> DATA
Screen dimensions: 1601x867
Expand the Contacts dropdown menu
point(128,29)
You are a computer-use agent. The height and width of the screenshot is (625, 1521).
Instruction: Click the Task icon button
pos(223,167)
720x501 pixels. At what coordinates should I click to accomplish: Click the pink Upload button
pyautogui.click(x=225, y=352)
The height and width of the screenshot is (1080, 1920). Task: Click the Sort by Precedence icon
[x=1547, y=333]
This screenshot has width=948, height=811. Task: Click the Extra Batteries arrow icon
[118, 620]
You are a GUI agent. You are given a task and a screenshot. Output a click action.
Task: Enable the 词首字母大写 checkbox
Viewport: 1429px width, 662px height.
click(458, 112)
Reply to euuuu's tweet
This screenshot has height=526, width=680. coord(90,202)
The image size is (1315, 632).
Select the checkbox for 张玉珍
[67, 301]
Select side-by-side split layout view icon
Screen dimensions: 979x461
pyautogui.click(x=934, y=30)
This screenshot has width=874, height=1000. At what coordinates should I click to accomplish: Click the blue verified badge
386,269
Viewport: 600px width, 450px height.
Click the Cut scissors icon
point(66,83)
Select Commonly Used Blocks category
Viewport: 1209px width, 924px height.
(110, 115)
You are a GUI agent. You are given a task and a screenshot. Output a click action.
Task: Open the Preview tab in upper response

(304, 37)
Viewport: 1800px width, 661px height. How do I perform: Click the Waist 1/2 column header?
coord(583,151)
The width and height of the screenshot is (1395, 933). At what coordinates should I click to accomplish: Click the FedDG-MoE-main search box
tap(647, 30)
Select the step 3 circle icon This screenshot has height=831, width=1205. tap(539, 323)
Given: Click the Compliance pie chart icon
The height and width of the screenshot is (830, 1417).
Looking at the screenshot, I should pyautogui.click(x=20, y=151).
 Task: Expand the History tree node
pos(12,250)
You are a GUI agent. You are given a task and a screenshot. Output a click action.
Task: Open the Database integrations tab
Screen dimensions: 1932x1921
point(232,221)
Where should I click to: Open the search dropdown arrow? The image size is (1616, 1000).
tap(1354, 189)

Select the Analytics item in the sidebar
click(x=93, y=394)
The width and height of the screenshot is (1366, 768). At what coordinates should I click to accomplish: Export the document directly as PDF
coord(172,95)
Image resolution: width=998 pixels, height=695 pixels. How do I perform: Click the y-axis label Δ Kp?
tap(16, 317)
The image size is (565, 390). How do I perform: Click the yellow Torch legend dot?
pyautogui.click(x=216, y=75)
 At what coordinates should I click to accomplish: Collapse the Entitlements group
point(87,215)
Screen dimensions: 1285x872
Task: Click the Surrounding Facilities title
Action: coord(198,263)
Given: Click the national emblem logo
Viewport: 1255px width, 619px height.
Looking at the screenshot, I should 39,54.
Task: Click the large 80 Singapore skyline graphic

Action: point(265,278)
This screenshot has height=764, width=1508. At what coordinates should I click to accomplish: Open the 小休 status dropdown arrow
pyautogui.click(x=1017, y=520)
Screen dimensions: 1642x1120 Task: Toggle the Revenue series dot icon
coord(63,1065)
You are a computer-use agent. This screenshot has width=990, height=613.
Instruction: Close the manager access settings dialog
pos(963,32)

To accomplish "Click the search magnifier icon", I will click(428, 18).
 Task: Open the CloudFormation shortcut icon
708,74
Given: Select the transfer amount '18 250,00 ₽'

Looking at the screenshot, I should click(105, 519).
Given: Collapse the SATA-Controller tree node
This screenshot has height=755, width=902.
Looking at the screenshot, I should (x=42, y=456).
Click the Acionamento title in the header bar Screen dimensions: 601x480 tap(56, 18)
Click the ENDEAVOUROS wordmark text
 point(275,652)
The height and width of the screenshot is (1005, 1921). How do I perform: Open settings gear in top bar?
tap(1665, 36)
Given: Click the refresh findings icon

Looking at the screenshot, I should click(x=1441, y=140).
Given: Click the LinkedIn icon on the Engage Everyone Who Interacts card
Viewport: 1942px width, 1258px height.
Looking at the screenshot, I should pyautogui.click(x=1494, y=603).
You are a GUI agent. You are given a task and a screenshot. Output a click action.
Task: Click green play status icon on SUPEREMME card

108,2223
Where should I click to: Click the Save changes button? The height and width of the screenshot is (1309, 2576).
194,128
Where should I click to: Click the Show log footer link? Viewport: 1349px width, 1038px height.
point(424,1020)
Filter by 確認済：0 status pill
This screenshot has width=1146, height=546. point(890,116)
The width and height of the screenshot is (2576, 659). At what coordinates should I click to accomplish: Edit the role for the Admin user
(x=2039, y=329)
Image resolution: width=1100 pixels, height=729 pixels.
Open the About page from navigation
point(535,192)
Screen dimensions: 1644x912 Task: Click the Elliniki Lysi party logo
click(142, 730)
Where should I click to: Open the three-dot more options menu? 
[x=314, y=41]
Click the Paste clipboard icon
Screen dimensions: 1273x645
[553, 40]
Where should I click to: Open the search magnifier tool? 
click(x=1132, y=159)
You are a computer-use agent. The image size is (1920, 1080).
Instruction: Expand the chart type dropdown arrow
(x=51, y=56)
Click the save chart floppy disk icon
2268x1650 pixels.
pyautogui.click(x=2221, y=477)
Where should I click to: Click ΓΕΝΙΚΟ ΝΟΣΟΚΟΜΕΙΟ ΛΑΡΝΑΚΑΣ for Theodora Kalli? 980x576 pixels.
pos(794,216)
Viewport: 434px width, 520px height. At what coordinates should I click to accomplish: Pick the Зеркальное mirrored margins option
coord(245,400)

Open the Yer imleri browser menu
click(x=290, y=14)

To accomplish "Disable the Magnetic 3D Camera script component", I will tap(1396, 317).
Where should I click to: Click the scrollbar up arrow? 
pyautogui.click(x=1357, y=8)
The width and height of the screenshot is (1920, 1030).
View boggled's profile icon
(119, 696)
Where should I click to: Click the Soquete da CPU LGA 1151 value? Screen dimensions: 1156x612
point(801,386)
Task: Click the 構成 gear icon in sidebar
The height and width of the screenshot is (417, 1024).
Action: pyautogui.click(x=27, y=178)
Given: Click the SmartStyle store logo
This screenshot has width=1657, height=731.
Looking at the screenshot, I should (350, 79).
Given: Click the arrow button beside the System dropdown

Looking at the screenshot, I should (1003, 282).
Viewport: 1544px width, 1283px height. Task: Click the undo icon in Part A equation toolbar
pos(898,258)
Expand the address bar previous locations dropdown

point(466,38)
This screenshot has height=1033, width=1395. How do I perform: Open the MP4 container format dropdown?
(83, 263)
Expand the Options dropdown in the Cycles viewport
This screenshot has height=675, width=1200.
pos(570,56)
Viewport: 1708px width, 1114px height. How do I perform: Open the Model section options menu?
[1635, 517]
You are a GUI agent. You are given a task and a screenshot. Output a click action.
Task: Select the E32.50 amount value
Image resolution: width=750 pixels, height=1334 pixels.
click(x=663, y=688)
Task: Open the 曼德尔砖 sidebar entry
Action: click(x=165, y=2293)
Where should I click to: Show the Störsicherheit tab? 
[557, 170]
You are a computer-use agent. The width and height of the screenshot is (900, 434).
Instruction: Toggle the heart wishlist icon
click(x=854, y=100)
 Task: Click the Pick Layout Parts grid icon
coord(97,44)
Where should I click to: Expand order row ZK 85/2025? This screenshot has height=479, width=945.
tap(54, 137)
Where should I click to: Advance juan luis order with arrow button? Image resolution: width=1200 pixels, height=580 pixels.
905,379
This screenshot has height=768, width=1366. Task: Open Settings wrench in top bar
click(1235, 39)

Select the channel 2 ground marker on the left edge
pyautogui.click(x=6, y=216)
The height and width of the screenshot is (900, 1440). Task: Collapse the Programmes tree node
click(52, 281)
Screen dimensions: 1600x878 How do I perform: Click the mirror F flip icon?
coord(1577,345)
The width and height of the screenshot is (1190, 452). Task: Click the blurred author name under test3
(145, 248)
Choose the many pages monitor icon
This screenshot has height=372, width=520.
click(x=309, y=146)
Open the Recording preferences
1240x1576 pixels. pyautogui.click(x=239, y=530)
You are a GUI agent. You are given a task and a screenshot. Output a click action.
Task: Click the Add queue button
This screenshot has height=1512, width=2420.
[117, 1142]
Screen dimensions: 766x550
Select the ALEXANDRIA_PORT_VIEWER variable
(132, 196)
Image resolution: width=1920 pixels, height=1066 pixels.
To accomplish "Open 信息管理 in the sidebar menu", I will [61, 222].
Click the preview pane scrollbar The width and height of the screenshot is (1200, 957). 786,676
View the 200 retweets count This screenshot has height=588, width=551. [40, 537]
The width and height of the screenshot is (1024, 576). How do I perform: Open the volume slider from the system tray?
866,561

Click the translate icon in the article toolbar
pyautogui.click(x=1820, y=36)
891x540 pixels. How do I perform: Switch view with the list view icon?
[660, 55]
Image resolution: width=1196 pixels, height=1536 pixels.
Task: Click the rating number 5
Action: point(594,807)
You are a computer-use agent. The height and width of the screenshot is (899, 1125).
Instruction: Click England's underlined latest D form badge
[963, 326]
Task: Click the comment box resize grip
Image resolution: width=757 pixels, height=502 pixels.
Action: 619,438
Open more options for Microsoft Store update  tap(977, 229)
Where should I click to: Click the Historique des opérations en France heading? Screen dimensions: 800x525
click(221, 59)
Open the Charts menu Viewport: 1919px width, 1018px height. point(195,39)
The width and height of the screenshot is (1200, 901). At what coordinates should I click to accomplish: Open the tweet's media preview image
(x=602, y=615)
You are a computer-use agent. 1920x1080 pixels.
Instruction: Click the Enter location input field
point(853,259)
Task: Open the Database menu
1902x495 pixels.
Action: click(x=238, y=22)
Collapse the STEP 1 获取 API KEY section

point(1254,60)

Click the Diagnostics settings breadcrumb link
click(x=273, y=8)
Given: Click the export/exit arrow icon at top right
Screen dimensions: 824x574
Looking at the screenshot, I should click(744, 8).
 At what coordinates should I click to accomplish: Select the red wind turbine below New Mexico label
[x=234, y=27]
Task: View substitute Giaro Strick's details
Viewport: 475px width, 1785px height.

> GOAL OF THE EXERCISE
Rewrite the material from the line containing "Click the Acionamento" down to the line containing "Looking at the screenshot, I should click(x=1441, y=140).", swapping "refresh findings icon" for "reload findings icon" and leaving everything else as it stands.

> REPLY
Click the Acionamento title in the header bar Screen dimensions: 601x480 tap(56, 18)
Click the ENDEAVOUROS wordmark text
 point(275,652)
The height and width of the screenshot is (1005, 1921). How do I perform: Open settings gear in top bar?
tap(1665, 36)
Given: Click the reload findings icon

Looking at the screenshot, I should click(x=1441, y=140).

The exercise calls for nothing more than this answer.